A new HPHS was built on Forest Street in 1963 and the observatory and telescope, statuary, and some architectural fragments of the Hopkins St. building were transported to the new site. Which was cool. Also cool was that the building stands very near the Mark Twain and Harriet Beecher Stowe Houses and sort of has a connection to the literary history of this neighborhood.
The museum itself is located in two rooms on the 2nd (main) floor of the school. Most of the collection is in the archive, but a decent amount is out for viewing. It pays homage to Keller’s incredible high school, with lots of pictures, memories, and artifacts that were saved from it.
Like Albert Entress’s statue “Youth Bearing His Shield,” 19th Century student desks, hand-carved cherry panels from pocket doors, paintings, photographs, and carved architectural fragments. And it’s not like I-84 was even a smartly designed highway in Hartford!
I spent much longer poking around the museum than I’d planned. My host was gracious enough to indulge me and to entertain my questions. Questions like, why bother displaying what has to be the worst looking bobcat I’ve ever seen in my life?
Despite my rudeness – but seriously, look at that thing – I was taken into the archive. Special treatment! (Actually, I think you can too if you simply ask.) There, I was shown boxes upon boxes of historic collections and several random artifacts, art pieces, sculpture, and… stuff.
I loved it. Here are but a few of my pictures from the archive, which appears to be the inspiration for a Monty Python skit:
The school has the official signed presidential picture thing from Hayes through Obama, only missing Chester A. Arthur for some reason.

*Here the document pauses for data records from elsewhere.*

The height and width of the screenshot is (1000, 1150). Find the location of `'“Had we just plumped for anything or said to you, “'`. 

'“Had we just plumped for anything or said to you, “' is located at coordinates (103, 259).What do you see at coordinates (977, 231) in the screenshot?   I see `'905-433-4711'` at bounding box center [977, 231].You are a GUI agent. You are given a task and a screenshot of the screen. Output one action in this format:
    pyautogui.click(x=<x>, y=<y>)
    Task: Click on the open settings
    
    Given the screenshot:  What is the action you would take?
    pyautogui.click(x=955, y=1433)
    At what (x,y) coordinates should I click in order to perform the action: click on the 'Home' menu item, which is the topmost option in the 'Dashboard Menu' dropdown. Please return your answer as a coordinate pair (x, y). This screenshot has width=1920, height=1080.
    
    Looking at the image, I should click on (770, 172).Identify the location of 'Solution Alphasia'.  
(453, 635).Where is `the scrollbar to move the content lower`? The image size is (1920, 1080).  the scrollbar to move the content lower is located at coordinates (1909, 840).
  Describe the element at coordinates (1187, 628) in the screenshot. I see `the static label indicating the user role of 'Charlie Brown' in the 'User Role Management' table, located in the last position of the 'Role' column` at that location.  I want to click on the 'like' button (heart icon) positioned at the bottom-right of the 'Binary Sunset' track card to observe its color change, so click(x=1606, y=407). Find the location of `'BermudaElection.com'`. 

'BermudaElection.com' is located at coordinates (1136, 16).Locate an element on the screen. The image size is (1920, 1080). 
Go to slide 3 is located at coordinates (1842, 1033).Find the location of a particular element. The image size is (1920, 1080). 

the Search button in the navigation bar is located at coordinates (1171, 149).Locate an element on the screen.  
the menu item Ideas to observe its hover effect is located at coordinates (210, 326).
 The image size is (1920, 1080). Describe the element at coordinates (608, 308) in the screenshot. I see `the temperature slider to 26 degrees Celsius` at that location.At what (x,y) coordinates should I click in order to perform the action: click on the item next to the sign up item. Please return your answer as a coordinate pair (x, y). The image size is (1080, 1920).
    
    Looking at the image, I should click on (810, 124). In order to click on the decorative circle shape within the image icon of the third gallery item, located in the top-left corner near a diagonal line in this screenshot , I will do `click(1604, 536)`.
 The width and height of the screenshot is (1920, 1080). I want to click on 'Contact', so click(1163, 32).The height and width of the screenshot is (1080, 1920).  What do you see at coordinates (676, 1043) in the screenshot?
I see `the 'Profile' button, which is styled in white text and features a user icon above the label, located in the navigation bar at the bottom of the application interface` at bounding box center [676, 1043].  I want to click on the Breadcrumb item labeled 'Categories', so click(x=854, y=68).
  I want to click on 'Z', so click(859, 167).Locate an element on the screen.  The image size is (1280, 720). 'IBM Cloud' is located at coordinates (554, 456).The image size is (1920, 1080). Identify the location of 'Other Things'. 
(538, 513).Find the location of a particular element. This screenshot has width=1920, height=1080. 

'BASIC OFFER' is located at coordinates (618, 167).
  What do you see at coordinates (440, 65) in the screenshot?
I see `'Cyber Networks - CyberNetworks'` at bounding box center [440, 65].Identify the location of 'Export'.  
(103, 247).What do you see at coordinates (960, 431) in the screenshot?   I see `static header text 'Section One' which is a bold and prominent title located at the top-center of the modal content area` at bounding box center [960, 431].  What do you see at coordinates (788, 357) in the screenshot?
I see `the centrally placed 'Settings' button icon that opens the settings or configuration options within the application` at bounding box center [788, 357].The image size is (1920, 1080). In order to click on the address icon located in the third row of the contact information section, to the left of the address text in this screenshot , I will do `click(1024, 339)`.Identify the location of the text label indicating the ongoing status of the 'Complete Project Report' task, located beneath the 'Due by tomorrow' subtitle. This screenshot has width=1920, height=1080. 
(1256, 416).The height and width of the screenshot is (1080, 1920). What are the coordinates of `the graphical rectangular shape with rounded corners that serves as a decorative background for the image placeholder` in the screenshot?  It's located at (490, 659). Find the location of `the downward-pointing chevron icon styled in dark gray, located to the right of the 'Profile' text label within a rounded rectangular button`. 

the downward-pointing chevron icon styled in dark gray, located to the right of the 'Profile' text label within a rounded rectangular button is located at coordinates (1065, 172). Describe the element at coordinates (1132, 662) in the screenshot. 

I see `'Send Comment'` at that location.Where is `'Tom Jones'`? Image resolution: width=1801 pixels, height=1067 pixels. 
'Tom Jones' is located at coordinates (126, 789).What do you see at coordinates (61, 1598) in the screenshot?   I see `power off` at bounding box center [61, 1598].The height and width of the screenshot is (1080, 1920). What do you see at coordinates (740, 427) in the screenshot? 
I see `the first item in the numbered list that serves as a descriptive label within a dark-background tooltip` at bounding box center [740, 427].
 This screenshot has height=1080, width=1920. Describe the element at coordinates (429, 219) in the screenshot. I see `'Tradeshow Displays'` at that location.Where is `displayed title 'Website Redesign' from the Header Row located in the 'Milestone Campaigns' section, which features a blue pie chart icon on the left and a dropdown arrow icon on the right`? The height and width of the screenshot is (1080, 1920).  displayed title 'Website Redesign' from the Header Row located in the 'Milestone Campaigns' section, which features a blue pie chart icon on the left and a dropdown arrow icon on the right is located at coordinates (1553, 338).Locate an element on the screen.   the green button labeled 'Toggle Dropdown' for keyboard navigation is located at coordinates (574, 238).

I have many more, but let’s move on. I’ve mentioned the Batterson Fossil Collection, which was donated to the school in 1883. James Goodwin Batterson was the founder of the Travelers Insurance Company and his daughter went to Hartford High. The fossil slabs were mounted in the lobby at the Keller-designed school and saved for the current location.
There are six brownstone slabs containing dinosaur tracks and conifer fossils from the Triassic Period, approximately 200 million years ago. They were found in the Portland Quarry sometime in the 1850’s and were brought to Hartford where they were on display at the New England Granite Works for about thirty years.
They almost didn’t survive 20th-century stupidity though, as they were first placed in the Great Court of the school – outside. This was a terrible mistake because the slabs were exposed to the elements and the porous brownstone began to chip and flake. Fortunately they were restored and the kids at Hartford Public may be the only ones in the state with museum-worthy giant fossil slabs in their school. But they also have this:
Yeah, HPHS isn’t quite the beacon of light it once was. Nor is Hartford as a city. But the school chugs onward, in the face of all the ill-defined magnet and charter schools that now cover the city. It’s unfortunate (to say the least) what has happened to Hartford and many, many other post-industrial cities up in the northeast.
HPHS isn’t in a terrible part of the city. It’s still next to the Twain House (whose daughters Olivia and Clara attended) and close the what most consider the desirable West End. But… yeah:
Graduation Rate: 60-64%
Math Proficiency: 10%
Reading Proficiency : 11-19%
I’m not sure how you graduate over 60% when under a fifth are proficient in math and reading? I want Hartford to succeed and I want the kids to get good educations and all that stuff. I don’t have all the answers, so I’ll shut up now. Go to this museum and figure out a way to support these kids.